What to produce: Could you rewrite every line of the records below, requests included, with each coordinate in the answers scaled by 1.9 and rounded to a whole number (halves up), while leaving out the pictures? The numbers in the requests, such as screen sizes, stay unchanged.

***** Data for this task

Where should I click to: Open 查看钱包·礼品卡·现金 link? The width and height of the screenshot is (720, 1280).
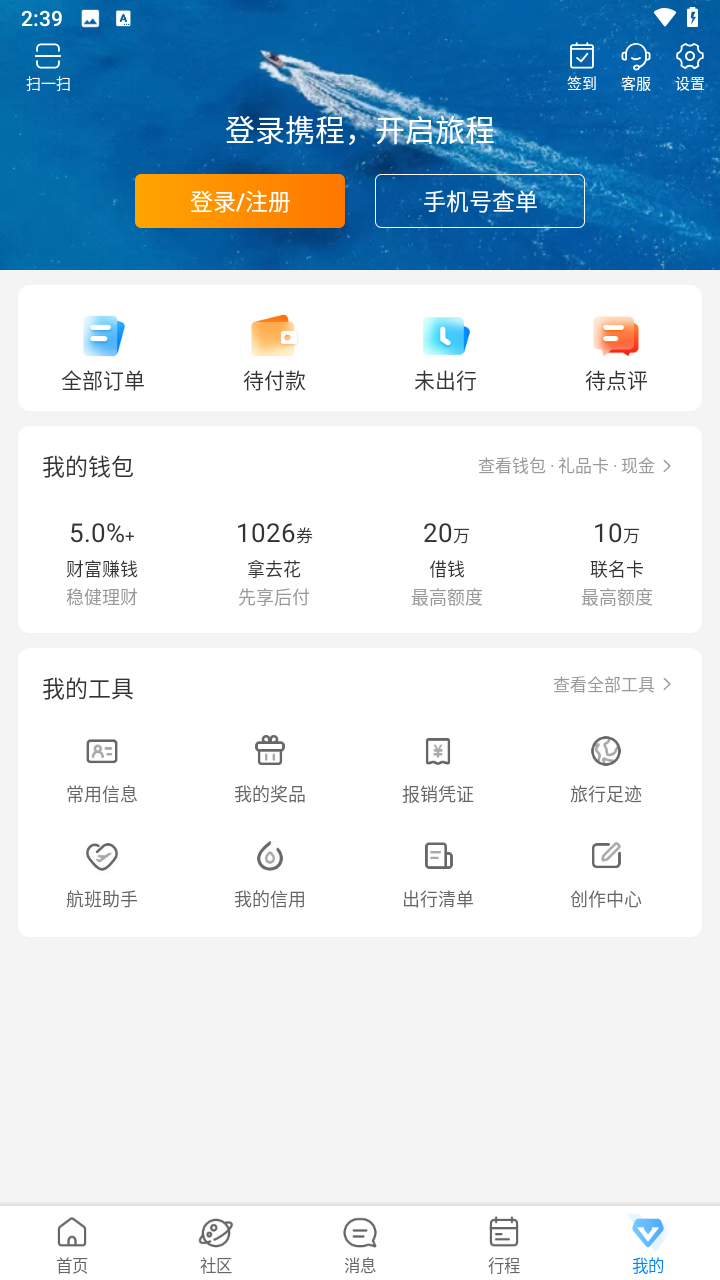(x=574, y=466)
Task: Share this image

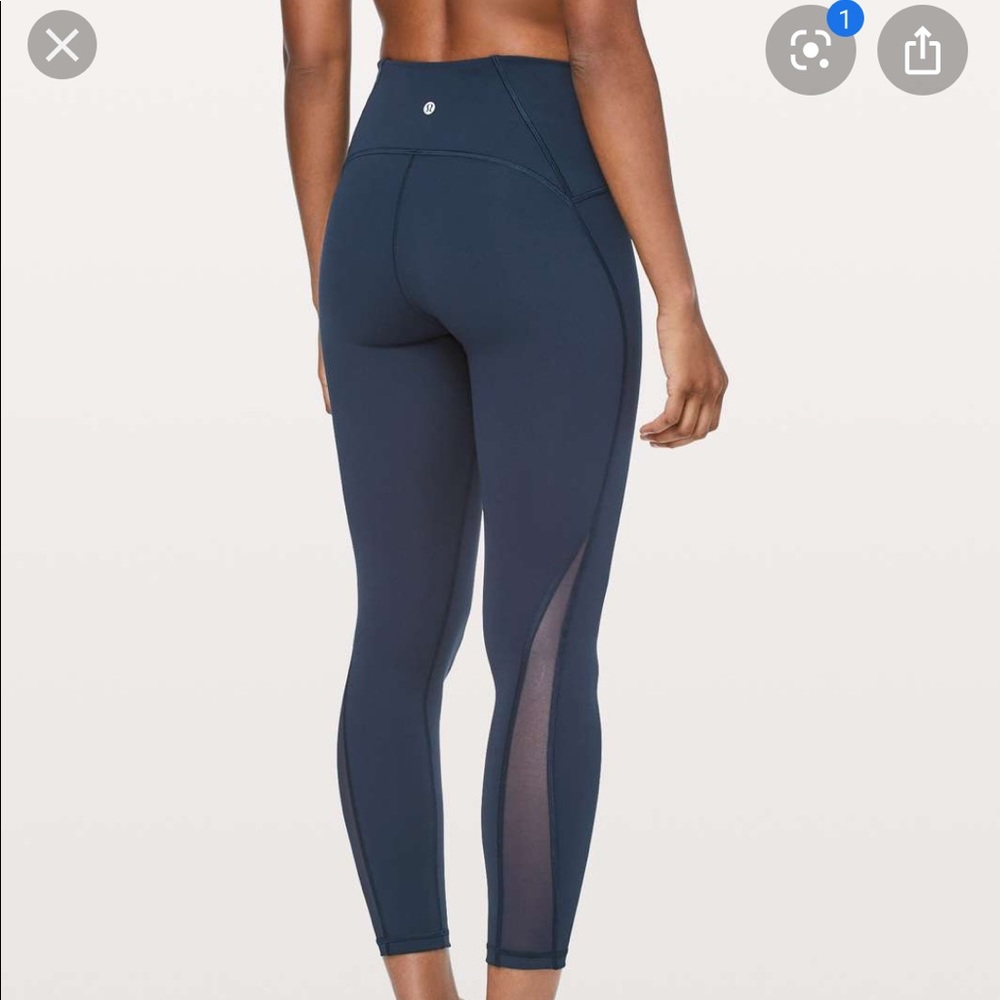Action: pos(922,50)
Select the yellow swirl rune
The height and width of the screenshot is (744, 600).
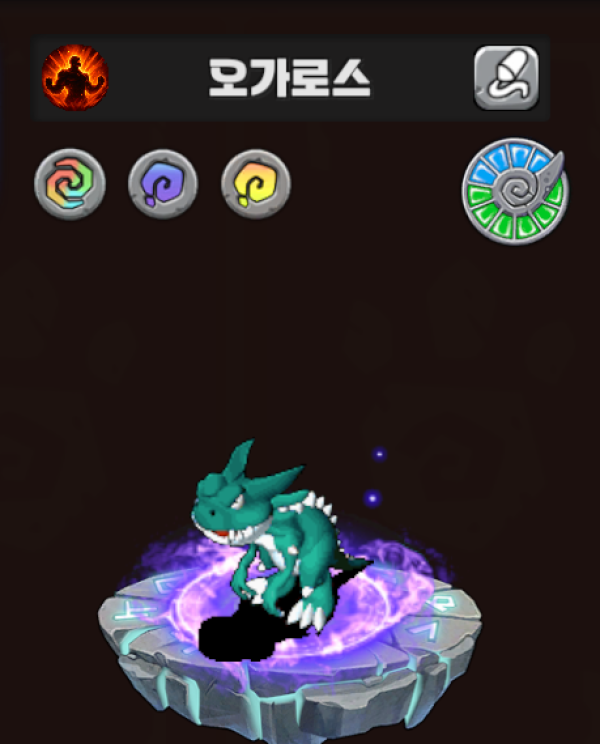point(256,184)
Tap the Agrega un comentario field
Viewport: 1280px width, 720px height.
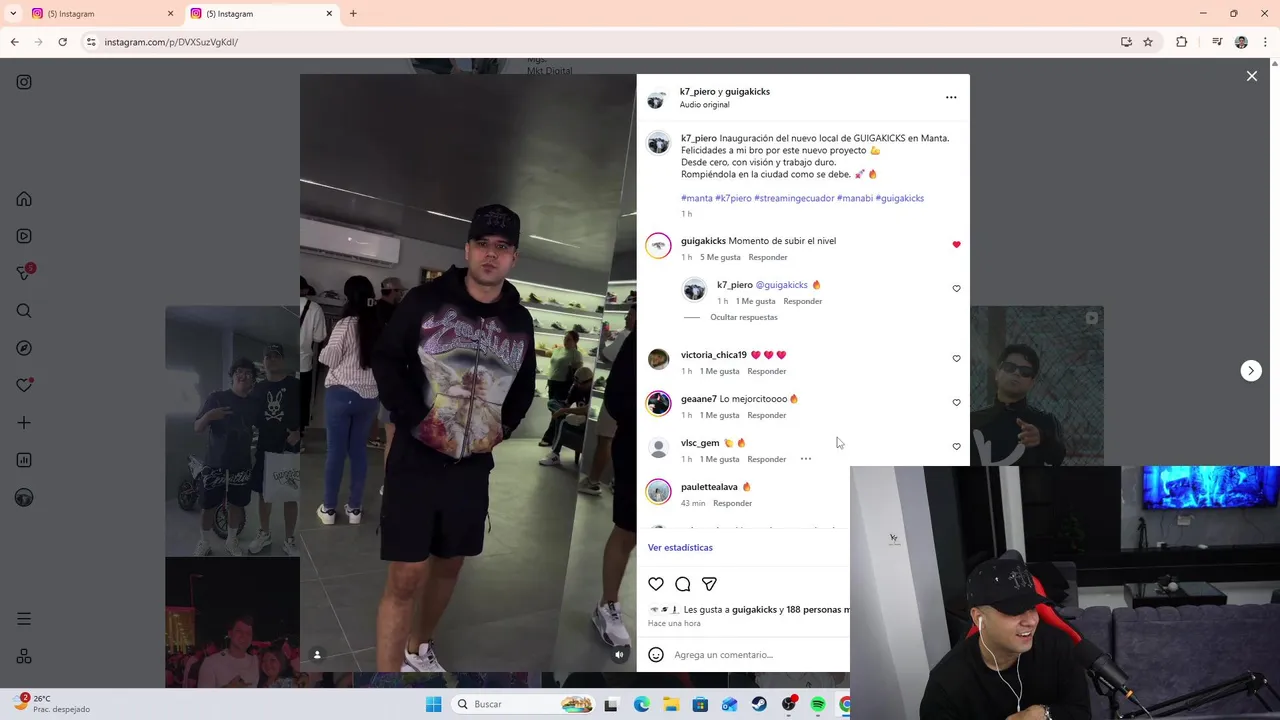tap(740, 655)
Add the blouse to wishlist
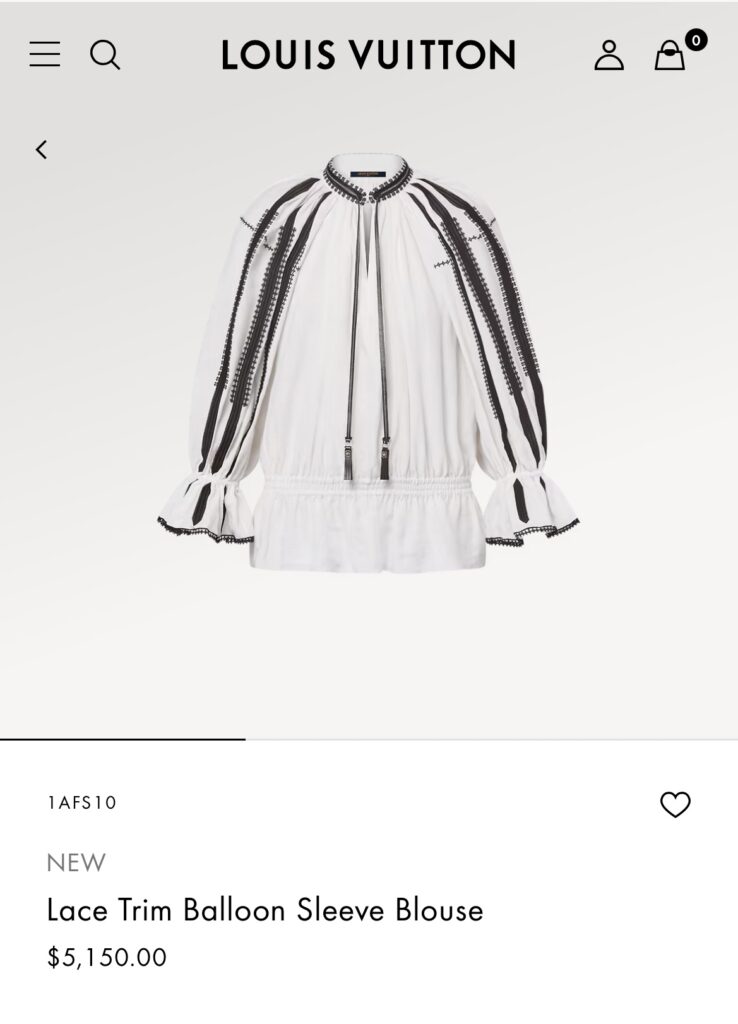 (x=675, y=804)
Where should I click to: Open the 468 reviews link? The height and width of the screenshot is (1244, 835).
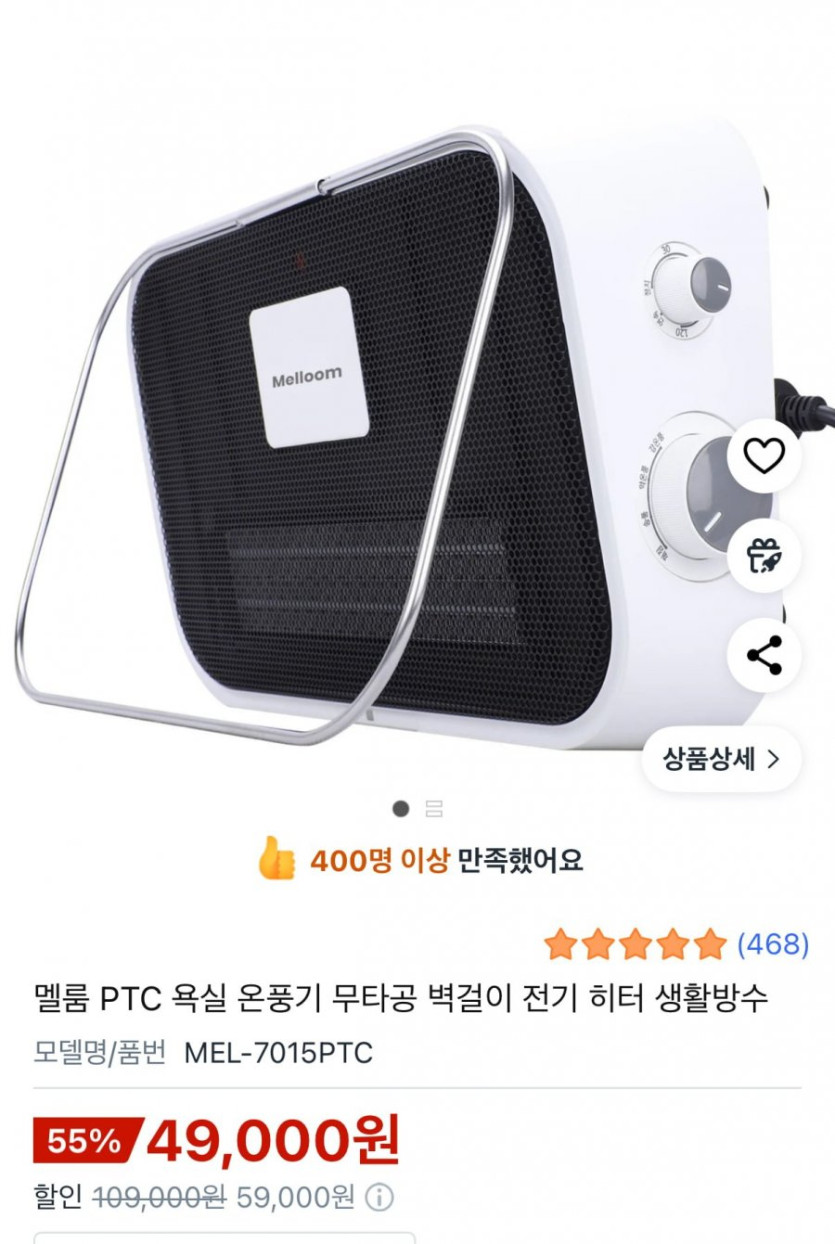pyautogui.click(x=772, y=944)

**********

Answer to the problem:
Where should I click to: Open 查看钱包·礼品卡·现金 link? The width and height of the screenshot is (720, 1280).
(x=1091, y=885)
Task: Share this image

Action: pos(1752,95)
Select the yellow swirl rune
The height and width of the screenshot is (744, 600).
point(486,350)
Tap the Agrega un comentario field
Viewport: 1280px width, 720px height.
tap(1406, 1245)
Add the blouse to wishlist
 (x=1283, y=1528)
Where should I click to: Open the 468 reviews link? The height and width of the screenshot is (1244, 835).
pyautogui.click(x=1467, y=1794)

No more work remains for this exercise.